また、カビ付けと日乾の回数は魚体の大きさと水分の抜け具合によって変わるため、職人が長年の目利きで判断しています。

3人しかいない目利き職人

全国の産地より入荷した鰹節を天日に干し、そこからさらに一本一本選別していくのが目利き職人です。

天日干しをすると鰹節の表面のカビが乾燥してしまうので、そのタイミングで鰹節表面の手入れを行います。手入れの際には、表面に残存する骨などを丁寧に除去していきます。
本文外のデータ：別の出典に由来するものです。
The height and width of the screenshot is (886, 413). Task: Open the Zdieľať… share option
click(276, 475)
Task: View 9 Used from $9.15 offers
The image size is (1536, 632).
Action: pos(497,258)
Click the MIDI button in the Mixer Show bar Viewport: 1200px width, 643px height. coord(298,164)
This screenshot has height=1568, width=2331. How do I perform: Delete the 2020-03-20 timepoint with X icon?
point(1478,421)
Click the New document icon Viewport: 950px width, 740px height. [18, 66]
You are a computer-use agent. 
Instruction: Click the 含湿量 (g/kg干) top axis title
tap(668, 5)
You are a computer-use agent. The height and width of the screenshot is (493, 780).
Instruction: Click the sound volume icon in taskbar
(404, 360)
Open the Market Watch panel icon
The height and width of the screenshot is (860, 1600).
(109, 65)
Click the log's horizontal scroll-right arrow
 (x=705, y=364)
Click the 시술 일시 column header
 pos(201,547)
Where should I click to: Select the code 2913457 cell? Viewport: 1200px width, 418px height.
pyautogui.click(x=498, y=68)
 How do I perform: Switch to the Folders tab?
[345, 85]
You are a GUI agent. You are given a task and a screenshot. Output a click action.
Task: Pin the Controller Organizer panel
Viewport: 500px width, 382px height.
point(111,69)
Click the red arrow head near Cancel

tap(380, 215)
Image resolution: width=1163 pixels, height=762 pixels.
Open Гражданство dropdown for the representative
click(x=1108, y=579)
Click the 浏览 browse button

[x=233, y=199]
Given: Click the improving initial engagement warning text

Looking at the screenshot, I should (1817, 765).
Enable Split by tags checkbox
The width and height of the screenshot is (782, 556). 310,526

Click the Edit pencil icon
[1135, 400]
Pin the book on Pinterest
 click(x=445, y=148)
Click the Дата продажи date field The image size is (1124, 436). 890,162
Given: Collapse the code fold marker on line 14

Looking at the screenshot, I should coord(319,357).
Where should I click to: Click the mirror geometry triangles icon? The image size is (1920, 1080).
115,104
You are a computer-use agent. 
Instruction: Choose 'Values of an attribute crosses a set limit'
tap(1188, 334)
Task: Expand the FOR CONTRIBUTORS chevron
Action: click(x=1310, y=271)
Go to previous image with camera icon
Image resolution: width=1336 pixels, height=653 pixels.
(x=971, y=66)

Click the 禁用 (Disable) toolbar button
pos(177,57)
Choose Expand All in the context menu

また、鰹節同士を軽く打ち付けることで鰹節内部に空洞がないか、また枯口はどうかなどの判断をすることがあります。

鰹節の原料であるカツオは生き物なので、加工した際には一本たりとも同じ鰹節は存在しません。鰹節製品の優劣の条件として主に以下の項目があります。

  • 香味佳良であること
  • 形状が良好であること
  • 節の表面がきれいであること
  • 乾燥が適度であること
  • 修繕個所がすくないこと
  • 身割れや肌荒れ、虫喰いのないもの
  • カビ色やカビ付き状態のよいもの
  • 皮目の部分が細かく縮んでいること
  • 節を持った際に目方が重く感じるもの

鰹節の質は生産地や製造時期にも左右されるため、どのような鰹節でも選別できる技術と選別眼が必要となります。にんべんの目利き職人は1日500本以上の鰹節を選別をしながら、間違いのない商品を全国の御家庭へお届けしています。